Camille Lecrique / L’Union, 25 mai 1966

Voici deux poètes qui prouvent que la poésie n’est pas le luxe de quelques esthètes, une alchimie secrète et précieuse, qui s’étiole et se meurt. Qui prouvent que la poésie se fait dans la rue, parmi les hommes, comme le cinéma, comme « Pierrot le fou », qu’elle est faite pour tous et par tous. Avec les mots d’aujourd’hui.
François Bott / L’Express, 27 juin 1966

Il faut lire Aisha, c’est un livre dont l’importance ne cessera probablement de croître dans le renouvellement imprévu qu’il apporte à la poésie.
René Lacôte / Les Lettres françaises, 21 juillet 1966

Avec ce livre nous sommes en présence assurément d’un de ces poèmes, fort rares, qui ne peut laisser indifférent son lecteur, qui le marque. Il se peut que je n’arrive point à qualifier mon émotion, que je ne réussisse à définir l’intérêt, le brûlant intérêt d’un tel poème, à élucider son centre inconnu; je voudrais signaler au moins son importance, inviter à sa lecture.
Pierre Dhainaut / La Gauche, 17 septembre 1966

Ces voyageurs rafraîchissants, ces souilleurs d’aube, ces révolteurs balafrés, ont souvent raison. Et c’est certes dérangeant : on n’aime point que les poètes aient raison.
Théodore Koenig / Phantomas, juillet 1967

Deux auteurs comme Serge Sautreau et André Velter, qui écrivent ensemble, me paraissent appartenir de plein droit à l’héritage de mai 1968, et principalement par un très beau texte paru chez Fata Morgana en 1971 : Du prisme noir au livre tourné court ainsi que l’Ode inachevée à Jean Jeannerot. Toutefois, ils avaient publié un recueil intitulé Aisha dès 1966, chez Gallimard. Et c’est dans Aisha que l’on peut lire : « La poésie / ne se mesure qu’à la violence… »
Mai 1968 a donné à ces jeunes gens le goût d’une autre vie, qui n’appartient pas à l’esthétique, mais au contraire détruit l’esthétique. Ils ont hérité d’une grande impatience.

• **Données sources**
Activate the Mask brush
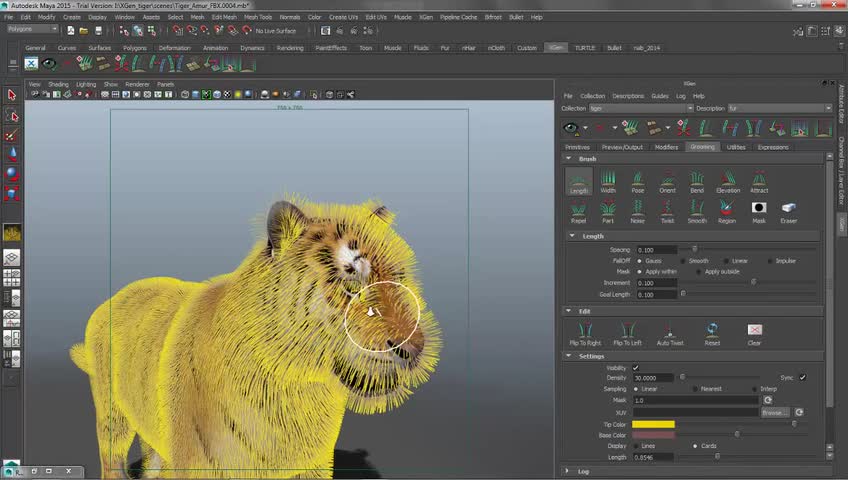Image resolution: width=848 pixels, height=480 pixels. 758,210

• **Consignes écrites**
(1) D'après l'extrait sur le recueil Aisha, chez quel éditeur ce recueil a-t-il été publié en 1966 ?
(2) Poursuivez l'extrait sur le recueil Aisha à partir de sa dernière phrase.

• **Réponses finales**
(1) Chez Gallimard.

(2)
Hubert Juin / Le Monde, 16 mai 1973

Réédition, Gallimard 1998

Il y a là rassemblés tous les éléments d’un langage indomptable, irréductible aux forces institutionnelles. Car Aisha demeure dans un éclat perpétuel. Son énergie offensive est plus que jamais présente et efficace : elle est destinée à ceux qui vivent en harmonie avec le danger.
Adonis / Al Hayat, 19 mars 1998

La réédition de Aisha est un événement. Elle nous permet de pouvoir enfin retrouver une œuvre qui déjà fait date dans l’histoire de la poésie.
Yanny Hureaux / L’Union, 5 avril 1998

Cette sorte d’enragement du lyrisme qu’on retrouvera souvent sur les murs de 68, Aisha ne laisse pas de le préfigurer. À nouveau, les poètes ont refusé de dissocier révolte et révolution. Tout individu est à la fois enfermé dans son être propre et dans la société, Aisha est le témoignage intérieur de ce soulèvement, comme mai 68 en sera, deux ans plus tard, la face externe.
Pierre Vandrepote / Les Temps Modernes, mai-juin 1998

La réédition par les éditions Gallimard de Aisha d’André Velter et Serge Sautreau permet aux jeunes lecteurs de découvrir un des textes qui avec les Épiphanies de Pichette reste l’une des œuvres majeures du surréalisme de l’après-guerre.
Gérard Noiret / La Quinzaine Littéraire, 16-30 juin 1998

Pas très loin du surréalisme et de la beat generation, ce poème très moderne, qui date de 1966, annonçait le climat de mai 1968.
François Bott / Le Monde, 31 juillet 1998

Qu’en reste-t-il, trente ans après ? Je dirai : tout ou presque, en tout cas l’essentiel : le brasier d’énergie qui l’anime, transforme les mots et les pensées en brûlots, systématique remise en cause de tous les savoirs, de toutes les valeurs.
Charles Dobzynski / Europe, septembre 1998

Avec ses bifurcations, ses déhanchements, ses discordances, ce poème nomme la vie que les littérateurs trahissent.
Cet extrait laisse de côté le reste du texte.